By Shelley Collett
Everyone hates it, right? It’s why you see so many people holding their noses before they jump into the water. One of the biggest problem skills I’ve seen as an instructor is breathing without a mask underwater. Some people handle it fine, but others have extreme, nearly insurmountable difficulty with it. After a couple of difficult sessions with some student divers, I decided to try to learn how to teach the skill better. I needed a better way to impart knowledge instead of just saying, “Just don’t let the water in!” without really knowing how to tell them not to let the water in. I really didn’t understand why or how I was keeping the water out myself. I just did it! I always have. I was never a nose-holder.
After some research, I thought I’d share here. I realize there are a lot of experienced divers here, but that doesn’t mean that there isn’t anyone who has issues with this. And, I’m sure we also have some newer divers reading who perhaps barely made it through that skill in the hopes that they would never, ever have to do it again. I’m sorry to say to those individuals... you probably will have to deal with it again. Masks flood, they get knocked off. It happens and you should be prepared for it and be confident that you’ll be okay with it.
While I’m sure you’ve noticed people jumping in while holding their noses, have you noticed all the people not doing it? What do they know that you don’t? Some double top secret dolphin technique? Nah,they just know how to control their body to keep the water from entering too far into their nose. There’s no way to prevent water from getting into your nose proper, but you can stop it from ending up down your throat and choking you. (But if you do know a double top secret dolphin technique, please let me know!)

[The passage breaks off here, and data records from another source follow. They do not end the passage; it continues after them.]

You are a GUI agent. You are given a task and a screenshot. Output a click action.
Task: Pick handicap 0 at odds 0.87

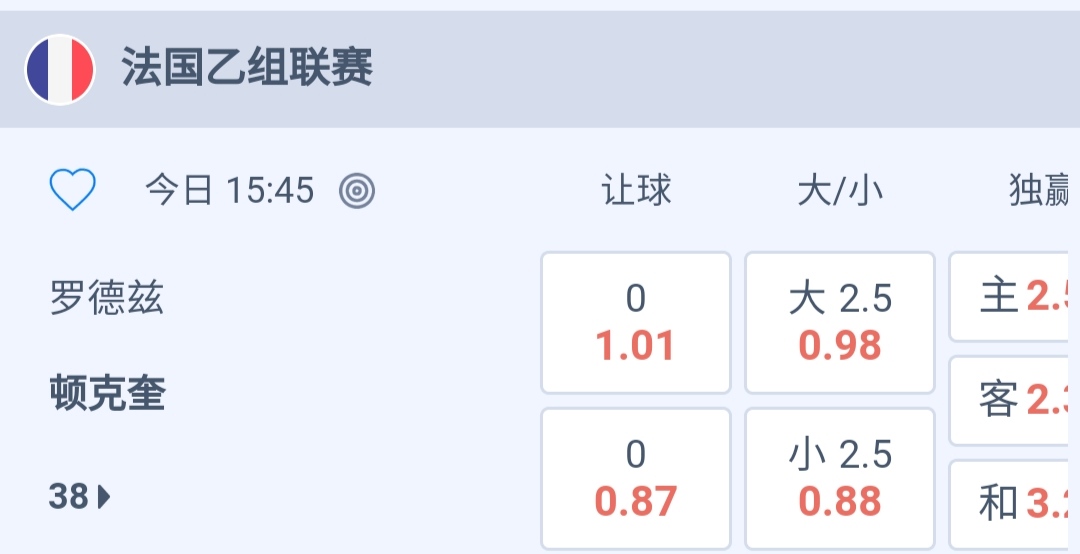coord(636,478)
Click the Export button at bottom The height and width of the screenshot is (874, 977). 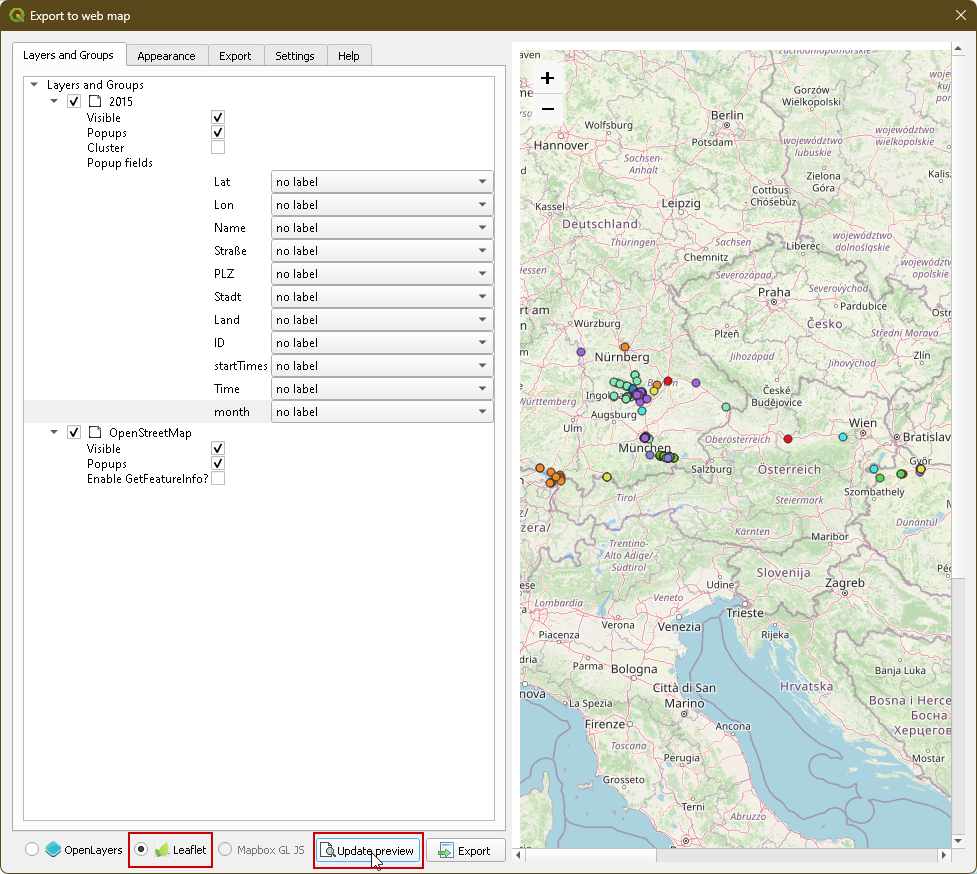tap(465, 850)
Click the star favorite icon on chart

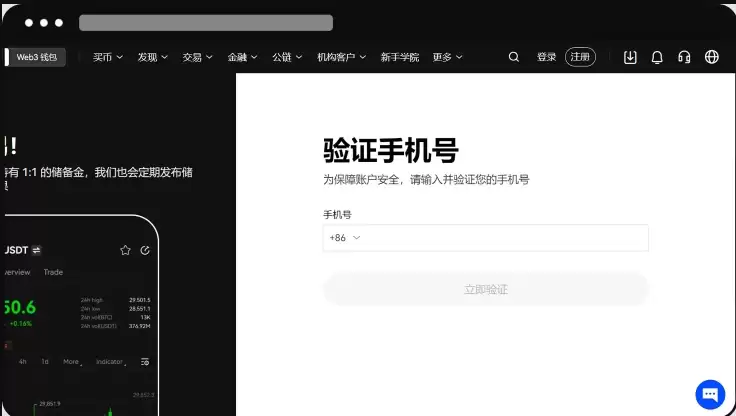125,250
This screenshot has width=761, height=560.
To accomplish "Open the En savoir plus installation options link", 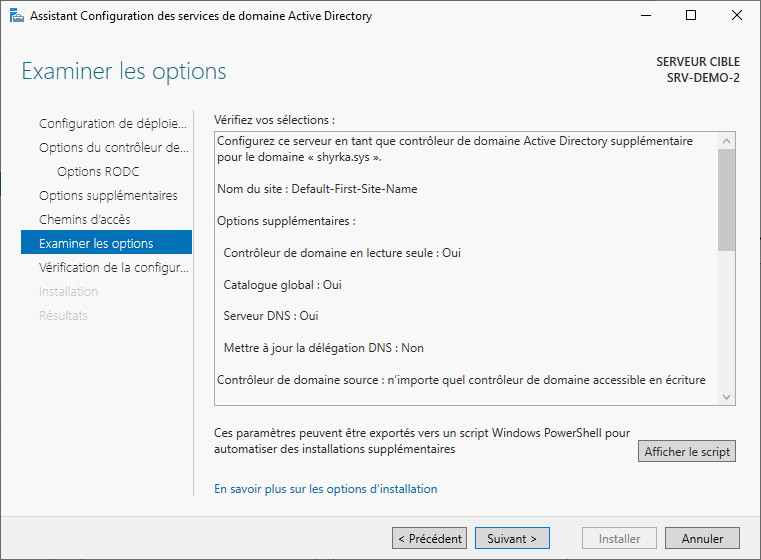I will [326, 489].
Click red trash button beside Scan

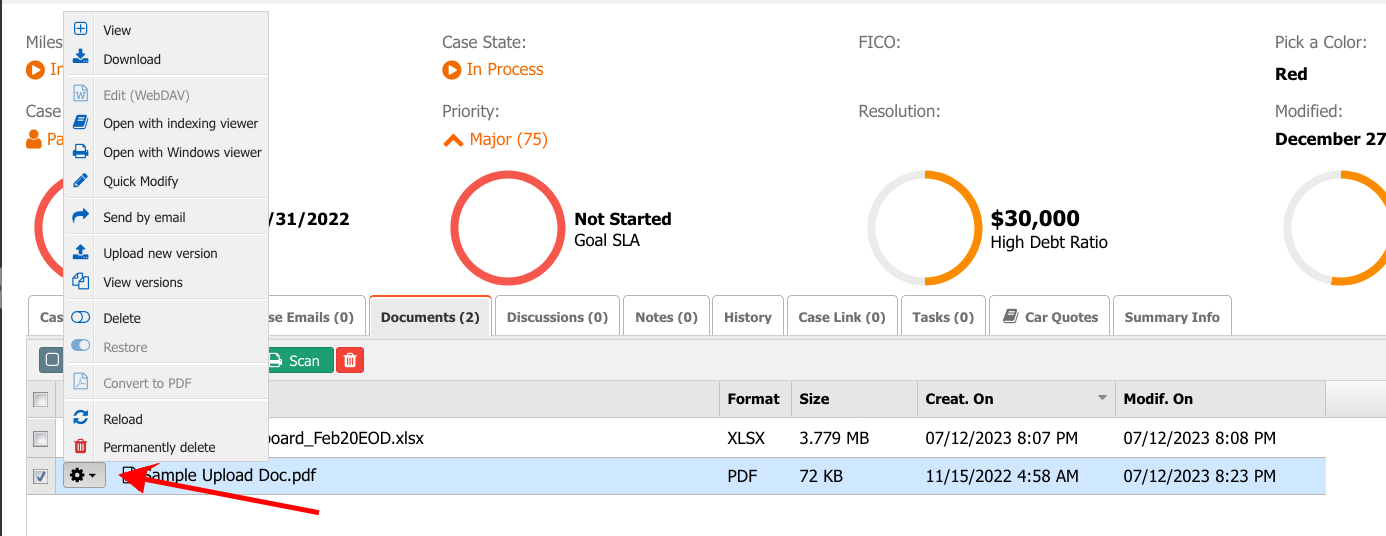(350, 361)
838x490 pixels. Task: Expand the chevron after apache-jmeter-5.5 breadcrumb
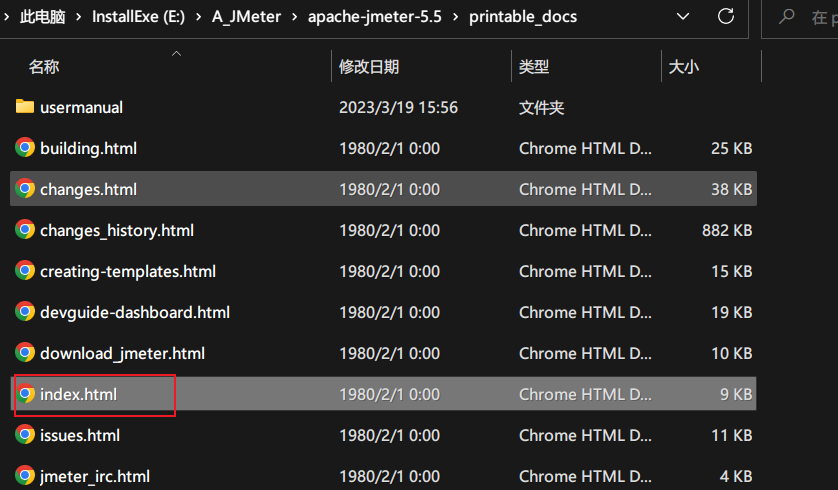(x=457, y=17)
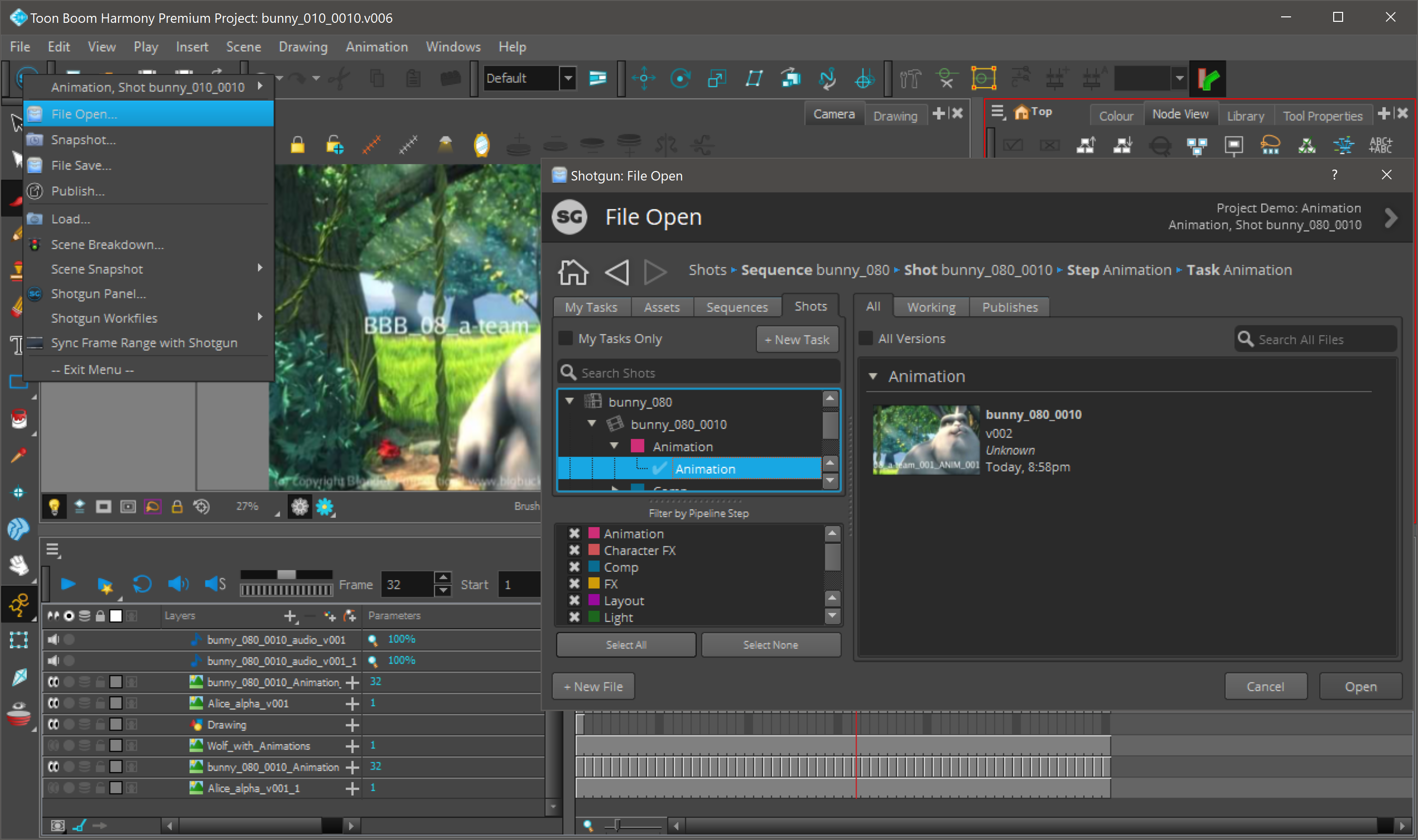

There are a couple of things that help you keep from inhaling water through your nose in the situation we’re talking about: Soft palate control and Epiglottis control. The two things work in tandem, so it can be difficult to distinguish which is which. I’m hoping the exercises below will help with that.
Testing soft palate control
Put on your mask without the strap around your head and suck in through your nose to try to keep the mask on. If your mask fits correctly, this shouldn’t be a problem. (This is how most folks “try on” masks before buying them anyway) While you’ve got the mask ‘stuck’ to your face, start breathing normally through your mouth and keep the mask on your face. Tilt your head down a bit so that you know the mask isn’t just balancing on your face.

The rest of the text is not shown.